> _Dataset excerpts_
╭──

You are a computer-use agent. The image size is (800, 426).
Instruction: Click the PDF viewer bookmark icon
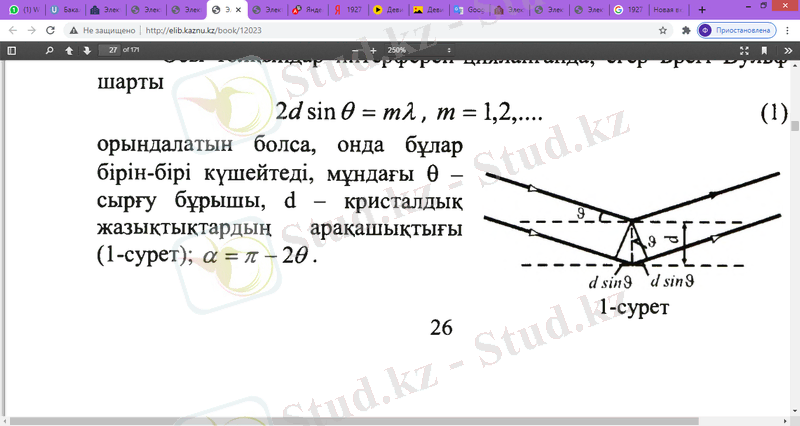coord(765,49)
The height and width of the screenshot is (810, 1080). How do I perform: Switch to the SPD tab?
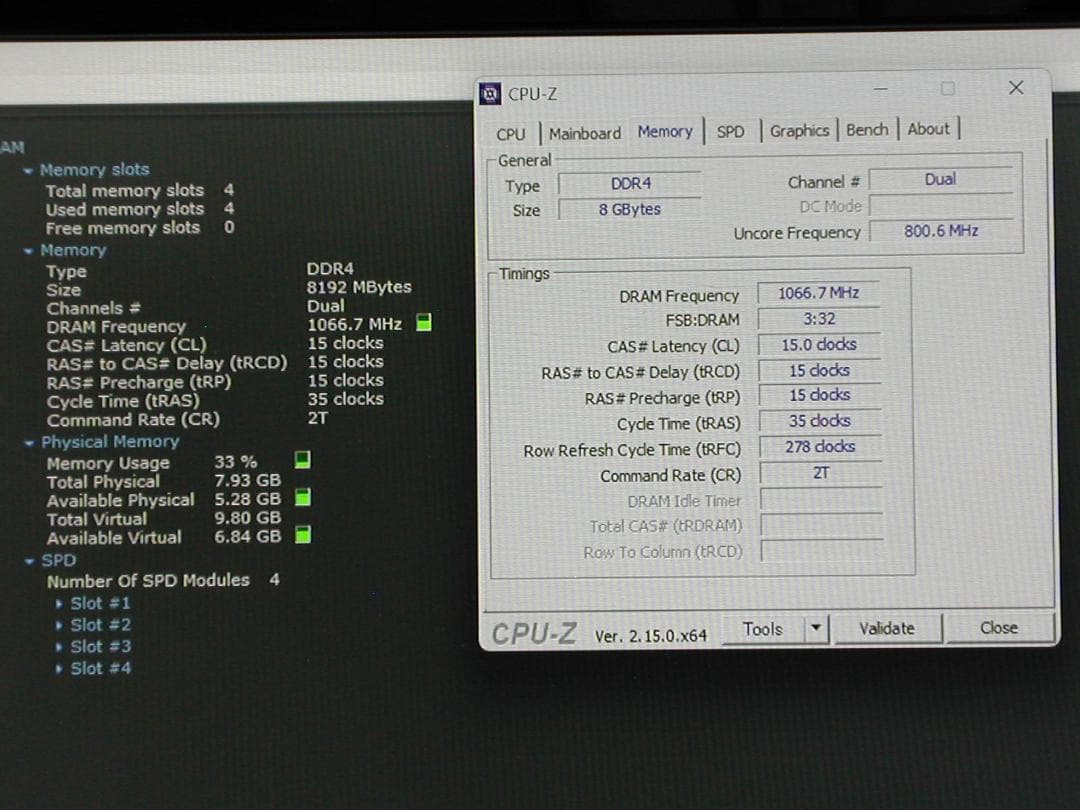click(731, 131)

╰──

> _Task to complete_
Reproduce every line of the material above, requests included, but scale each coordinate in the answers by 2.2 and round it to a whole number, with halves rounded up. Keep the numbers in the requests unchanged and leave the pictures out.

> _Written solution_
You are a computer-use agent. The image size is (800, 426).
Instruction: Click the PDF viewer bookmark icon
coord(1683,108)
The height and width of the screenshot is (810, 1080). How do I perform: Switch to the SPD tab?
click(1608, 288)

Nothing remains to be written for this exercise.